• Data for review:
* * * *

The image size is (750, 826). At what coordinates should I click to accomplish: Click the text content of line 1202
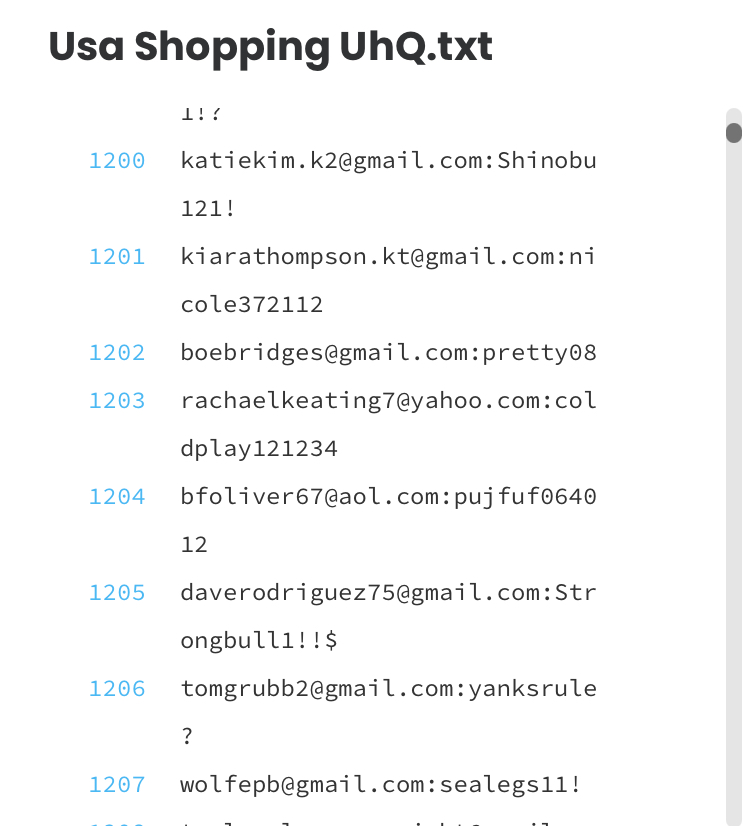[388, 353]
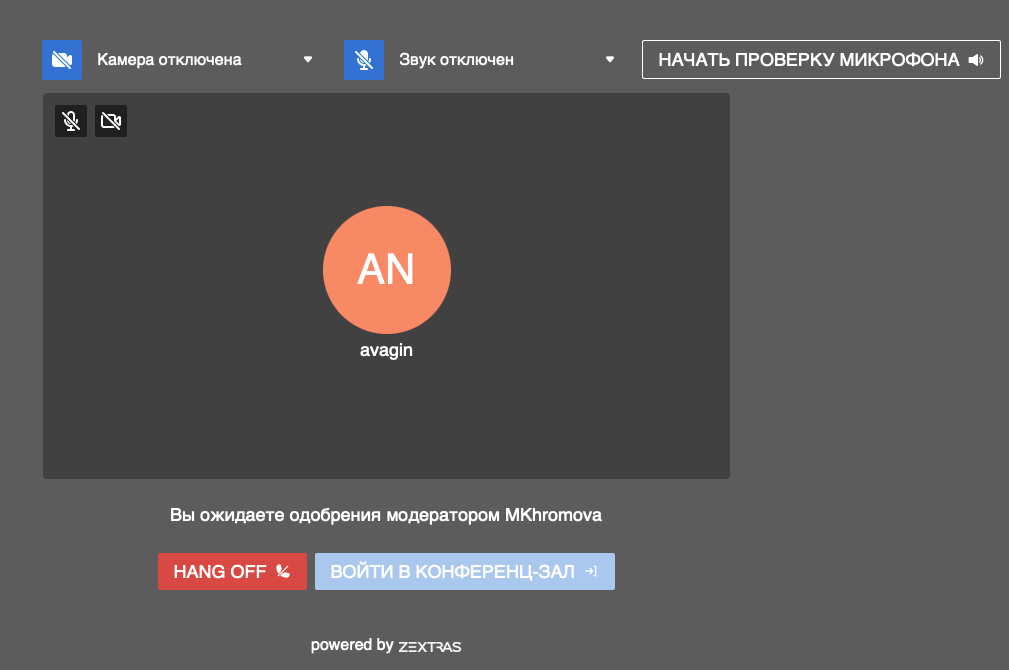This screenshot has height=670, width=1009.
Task: Click the moderator approval waiting message
Action: coord(386,516)
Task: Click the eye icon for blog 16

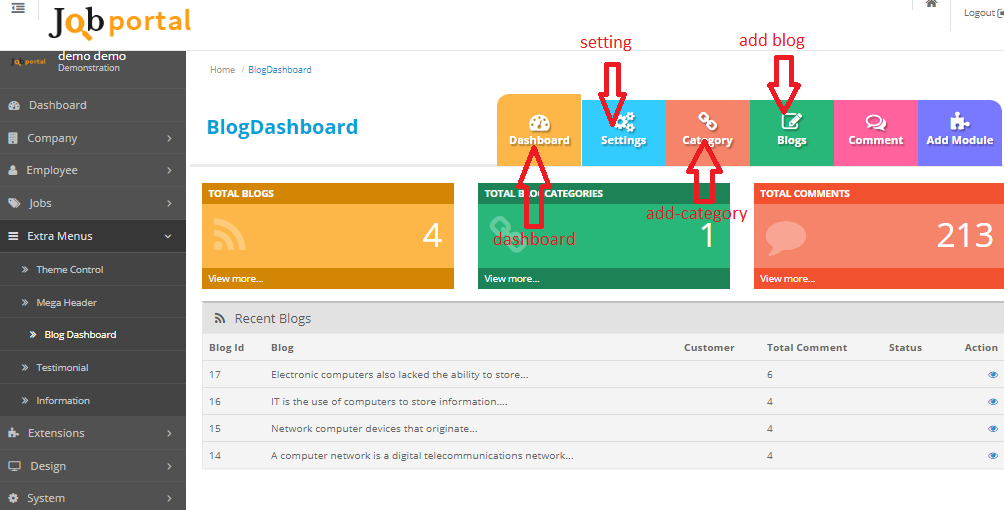Action: (992, 402)

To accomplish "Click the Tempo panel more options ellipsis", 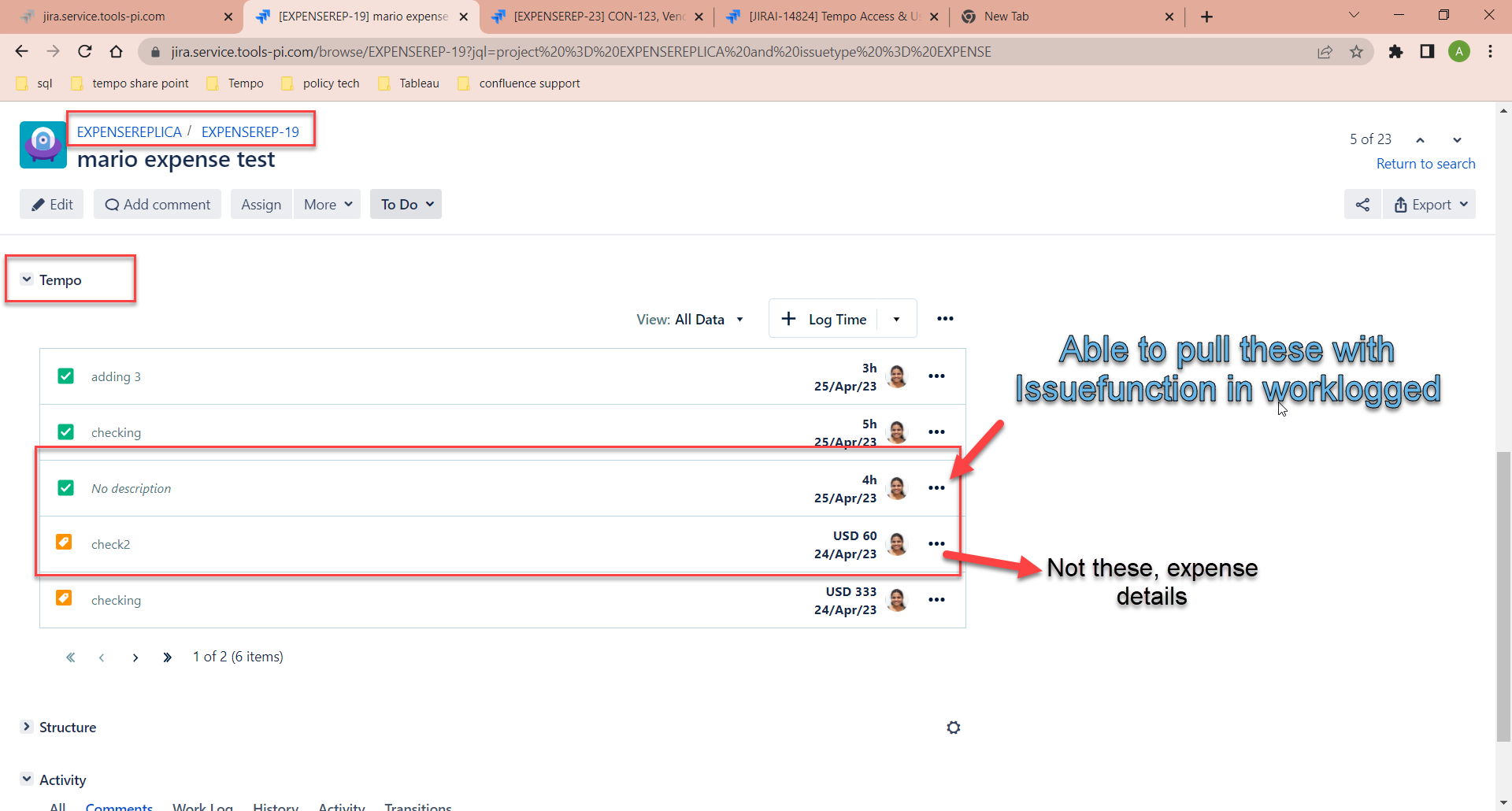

* * * *

• Your task: Your job is to copy each entry exactly as written; the pictures do not go in.

• Output below:
The image size is (750, 826). At what coordinates should I click to accomplish: Click the text content of line 1202
[388, 353]
This screenshot has height=670, width=1009.
Task: Click the moderator approval waiting message
Action: coord(386,516)
Task: Click the eye icon for blog 16

Action: (992, 402)

To accomplish "Click the Tempo panel more options ellipsis", 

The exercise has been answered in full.